When you're battling a virus that's not named Ebola these days, it takes a little more effort to get people's attention.

So Tim Mulcrone pulled out the big guns at a recent speech in Bloomington to convince fellow Rotarians to stay vigilant in their club's long, historic fight against polio.

Mulcrone dressed up as Dracula and spoke as one evil villain about another evil villain — one he said was capable of deforming and twisting limbs. "Polio is like this living, breathing bad guy," said Mulcrone, the polio eradication chairman for Rotary Club's District 5950 in Minnesota.

Hammy? Sure. But you have to admire Rotary's commitment to eradicating polio.

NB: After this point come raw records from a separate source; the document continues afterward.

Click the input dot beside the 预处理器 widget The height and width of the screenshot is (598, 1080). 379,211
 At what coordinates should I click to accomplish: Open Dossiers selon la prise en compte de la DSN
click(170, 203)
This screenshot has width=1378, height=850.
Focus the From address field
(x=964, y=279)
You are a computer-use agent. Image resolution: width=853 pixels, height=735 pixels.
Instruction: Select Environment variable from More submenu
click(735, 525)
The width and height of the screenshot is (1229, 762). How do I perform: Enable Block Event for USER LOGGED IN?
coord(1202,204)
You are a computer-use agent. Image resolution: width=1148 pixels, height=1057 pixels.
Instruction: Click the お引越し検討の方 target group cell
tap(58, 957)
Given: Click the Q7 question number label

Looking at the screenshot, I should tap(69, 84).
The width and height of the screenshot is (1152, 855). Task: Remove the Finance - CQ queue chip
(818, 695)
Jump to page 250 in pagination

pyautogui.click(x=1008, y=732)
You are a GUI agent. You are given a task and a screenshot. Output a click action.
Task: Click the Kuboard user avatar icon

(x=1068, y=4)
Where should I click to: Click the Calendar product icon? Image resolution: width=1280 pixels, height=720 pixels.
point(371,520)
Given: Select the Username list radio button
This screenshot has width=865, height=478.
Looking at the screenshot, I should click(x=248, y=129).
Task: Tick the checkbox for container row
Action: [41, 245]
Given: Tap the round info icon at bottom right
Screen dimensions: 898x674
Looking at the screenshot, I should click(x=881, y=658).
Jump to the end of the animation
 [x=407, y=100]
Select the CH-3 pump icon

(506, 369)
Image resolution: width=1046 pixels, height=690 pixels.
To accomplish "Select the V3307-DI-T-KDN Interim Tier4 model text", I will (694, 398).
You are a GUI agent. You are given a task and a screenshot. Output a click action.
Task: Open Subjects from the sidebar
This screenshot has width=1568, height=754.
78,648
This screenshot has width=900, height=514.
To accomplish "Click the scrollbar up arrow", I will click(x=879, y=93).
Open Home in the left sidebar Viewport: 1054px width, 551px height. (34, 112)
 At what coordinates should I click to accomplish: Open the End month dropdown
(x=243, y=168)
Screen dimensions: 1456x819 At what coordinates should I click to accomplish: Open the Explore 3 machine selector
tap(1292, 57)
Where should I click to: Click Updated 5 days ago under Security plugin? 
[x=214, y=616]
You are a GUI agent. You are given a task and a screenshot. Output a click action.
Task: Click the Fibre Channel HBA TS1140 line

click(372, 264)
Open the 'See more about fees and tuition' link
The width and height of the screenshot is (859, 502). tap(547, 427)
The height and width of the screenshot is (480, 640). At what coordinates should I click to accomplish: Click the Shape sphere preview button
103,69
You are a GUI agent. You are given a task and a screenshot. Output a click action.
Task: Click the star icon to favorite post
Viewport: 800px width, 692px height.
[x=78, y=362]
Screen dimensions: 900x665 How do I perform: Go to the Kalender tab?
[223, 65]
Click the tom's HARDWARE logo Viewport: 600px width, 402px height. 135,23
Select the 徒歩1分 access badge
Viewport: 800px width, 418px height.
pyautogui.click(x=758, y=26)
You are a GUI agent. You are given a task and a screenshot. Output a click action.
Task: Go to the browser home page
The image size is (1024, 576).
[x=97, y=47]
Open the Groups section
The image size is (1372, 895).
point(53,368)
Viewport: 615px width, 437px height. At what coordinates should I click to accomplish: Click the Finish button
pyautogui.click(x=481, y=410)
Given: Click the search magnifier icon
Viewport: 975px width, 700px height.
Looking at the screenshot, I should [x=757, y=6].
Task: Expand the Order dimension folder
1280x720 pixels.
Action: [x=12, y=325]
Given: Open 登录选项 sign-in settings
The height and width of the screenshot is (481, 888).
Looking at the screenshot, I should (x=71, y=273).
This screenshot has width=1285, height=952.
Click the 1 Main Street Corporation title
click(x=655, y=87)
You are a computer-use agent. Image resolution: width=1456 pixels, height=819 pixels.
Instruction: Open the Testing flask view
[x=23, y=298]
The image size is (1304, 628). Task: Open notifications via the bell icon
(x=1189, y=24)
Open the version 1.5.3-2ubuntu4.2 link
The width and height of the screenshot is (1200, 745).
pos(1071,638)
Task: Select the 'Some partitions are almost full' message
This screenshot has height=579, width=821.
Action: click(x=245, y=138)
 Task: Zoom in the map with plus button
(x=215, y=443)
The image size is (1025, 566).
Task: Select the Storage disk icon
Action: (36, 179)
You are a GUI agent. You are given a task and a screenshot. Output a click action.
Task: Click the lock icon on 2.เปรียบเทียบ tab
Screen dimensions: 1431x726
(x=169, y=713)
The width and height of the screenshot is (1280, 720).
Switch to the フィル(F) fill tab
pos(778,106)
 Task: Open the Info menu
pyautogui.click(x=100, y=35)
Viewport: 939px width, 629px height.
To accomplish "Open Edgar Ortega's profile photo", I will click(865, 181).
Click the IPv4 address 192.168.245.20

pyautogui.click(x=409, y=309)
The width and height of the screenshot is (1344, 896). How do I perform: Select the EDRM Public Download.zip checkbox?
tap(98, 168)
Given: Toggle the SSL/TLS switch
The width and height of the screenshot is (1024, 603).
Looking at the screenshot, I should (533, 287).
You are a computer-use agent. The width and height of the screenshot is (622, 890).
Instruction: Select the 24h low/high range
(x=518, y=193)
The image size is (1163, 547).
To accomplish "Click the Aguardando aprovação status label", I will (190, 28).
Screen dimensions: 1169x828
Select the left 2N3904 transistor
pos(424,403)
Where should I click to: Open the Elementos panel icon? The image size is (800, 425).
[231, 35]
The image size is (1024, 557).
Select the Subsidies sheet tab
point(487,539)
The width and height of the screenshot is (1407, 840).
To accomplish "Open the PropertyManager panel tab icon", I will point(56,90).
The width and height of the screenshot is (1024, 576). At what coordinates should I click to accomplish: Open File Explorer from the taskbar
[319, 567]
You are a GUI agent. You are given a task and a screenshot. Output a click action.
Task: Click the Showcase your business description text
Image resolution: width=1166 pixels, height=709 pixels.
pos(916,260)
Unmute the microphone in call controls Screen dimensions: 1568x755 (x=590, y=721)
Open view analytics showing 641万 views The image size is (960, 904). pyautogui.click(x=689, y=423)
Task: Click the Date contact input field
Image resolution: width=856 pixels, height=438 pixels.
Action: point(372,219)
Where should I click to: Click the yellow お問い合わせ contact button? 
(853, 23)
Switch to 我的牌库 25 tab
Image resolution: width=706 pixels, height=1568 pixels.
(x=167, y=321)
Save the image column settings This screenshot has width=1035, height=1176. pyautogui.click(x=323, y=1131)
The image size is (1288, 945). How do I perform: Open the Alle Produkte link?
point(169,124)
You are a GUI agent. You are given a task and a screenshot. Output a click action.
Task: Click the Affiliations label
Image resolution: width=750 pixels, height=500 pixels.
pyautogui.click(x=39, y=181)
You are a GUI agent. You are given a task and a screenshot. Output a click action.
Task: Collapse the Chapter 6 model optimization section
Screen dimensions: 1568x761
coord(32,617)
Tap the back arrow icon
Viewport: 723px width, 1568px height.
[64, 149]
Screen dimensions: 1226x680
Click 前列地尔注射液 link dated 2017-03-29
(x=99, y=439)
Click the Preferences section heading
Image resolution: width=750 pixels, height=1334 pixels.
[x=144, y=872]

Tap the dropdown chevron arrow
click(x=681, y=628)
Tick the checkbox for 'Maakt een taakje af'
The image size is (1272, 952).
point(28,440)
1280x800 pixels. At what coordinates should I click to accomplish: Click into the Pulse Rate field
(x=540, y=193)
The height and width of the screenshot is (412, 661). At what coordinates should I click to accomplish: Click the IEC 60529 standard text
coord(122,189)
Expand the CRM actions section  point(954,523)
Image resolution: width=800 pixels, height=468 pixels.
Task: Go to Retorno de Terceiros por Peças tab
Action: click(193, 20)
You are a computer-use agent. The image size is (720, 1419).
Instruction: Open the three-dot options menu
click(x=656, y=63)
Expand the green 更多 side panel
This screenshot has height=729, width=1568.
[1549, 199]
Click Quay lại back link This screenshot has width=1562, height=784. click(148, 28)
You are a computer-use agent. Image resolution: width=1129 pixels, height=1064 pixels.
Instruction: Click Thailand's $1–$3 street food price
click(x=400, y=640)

Long before anyone heard of Ebola, the word polio struck terror in the hearts of parents. In 1952 alone the virus killed more than 3,100 Americans — mostly infants and school-aged children — and left more than 21,000 with mild to severe paralysis.

"It was the Ebola of its time," Mulcrone said.

A vaccine for highly contagious poliomyelitis was invented in 1954, but polio was still afflicting 1,000 people a day around the globe in the mid-1980s.

That's when the Rotary organization brought global partners together and expanded distribution of the vaccine. Since then, the annual number of cases has plummeted from 350,000 to about 250.

In the past decade Minnesota has reported only one case — a rare infection that can occur when triggered by the vaccine, which carries a weakened form of the actual poliovirus.

Minnesota also made national news a decade ago this month when four unvaccinated children in an Amish community near St. Cloud suffered polio infections.

And globally, there have been signs of a comeback. The World Health Organization raised alarms of an international spread of the virus earlier this year because of cases in Cameroon.

Which is why a retired police officer like Mulcrone was willing to don a cape and speak in his best Dracula voice. "We have to actually continue," he said, "to the point of full annihilation of the virus."